**PROVIDED RECORDS:**
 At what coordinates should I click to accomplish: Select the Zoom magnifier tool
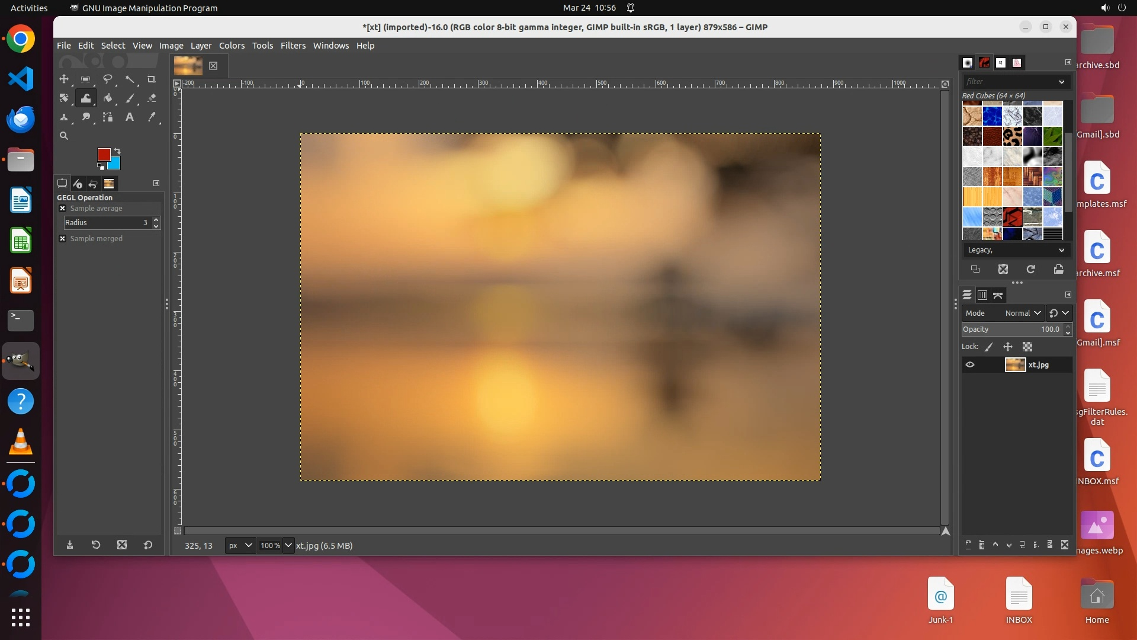pos(64,136)
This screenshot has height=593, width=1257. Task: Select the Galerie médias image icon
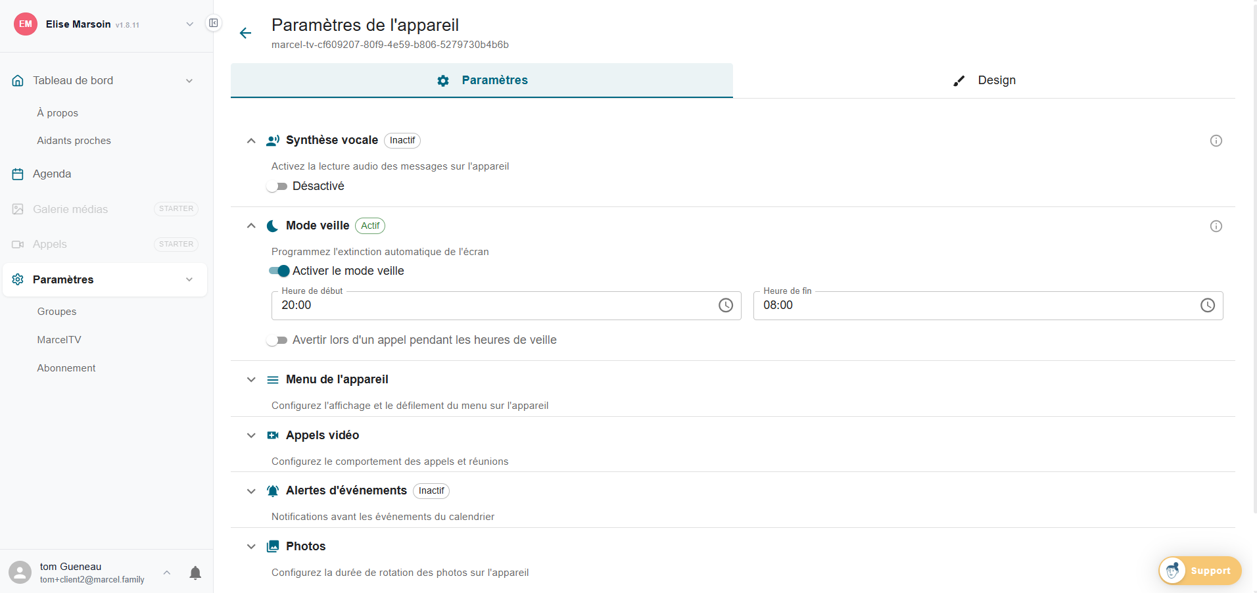[18, 209]
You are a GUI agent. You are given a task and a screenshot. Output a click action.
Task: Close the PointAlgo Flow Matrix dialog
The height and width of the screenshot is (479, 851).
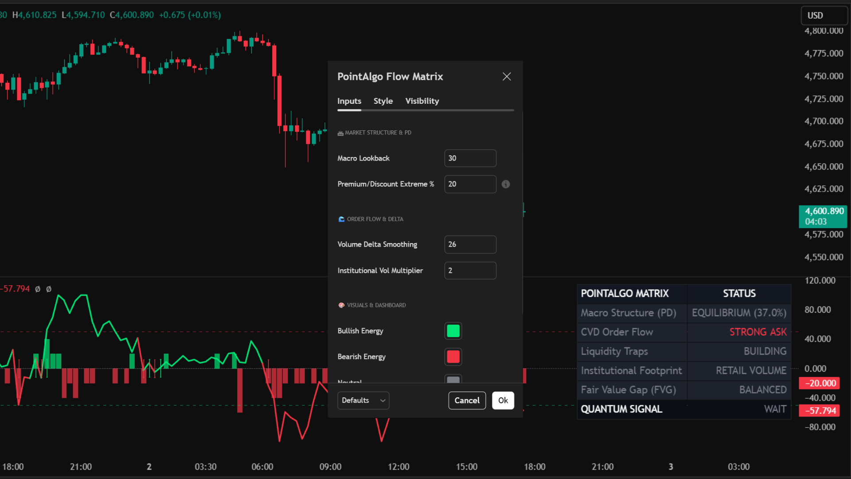(x=507, y=76)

**WHAT YOU SHOULD DO:** Each entry above should be written out again exactly, without its pictures.

**RESPONSE BELOW:**
 At what coordinates should I click to accomplish: Select the Zoom magnifier tool
pos(64,136)
This screenshot has height=593, width=1257. Task: Select the Galerie médias image icon
[18, 209]
You are a GUI agent. You are given a task and a screenshot. Output a click action.
Task: Close the PointAlgo Flow Matrix dialog
The height and width of the screenshot is (479, 851).
(x=507, y=76)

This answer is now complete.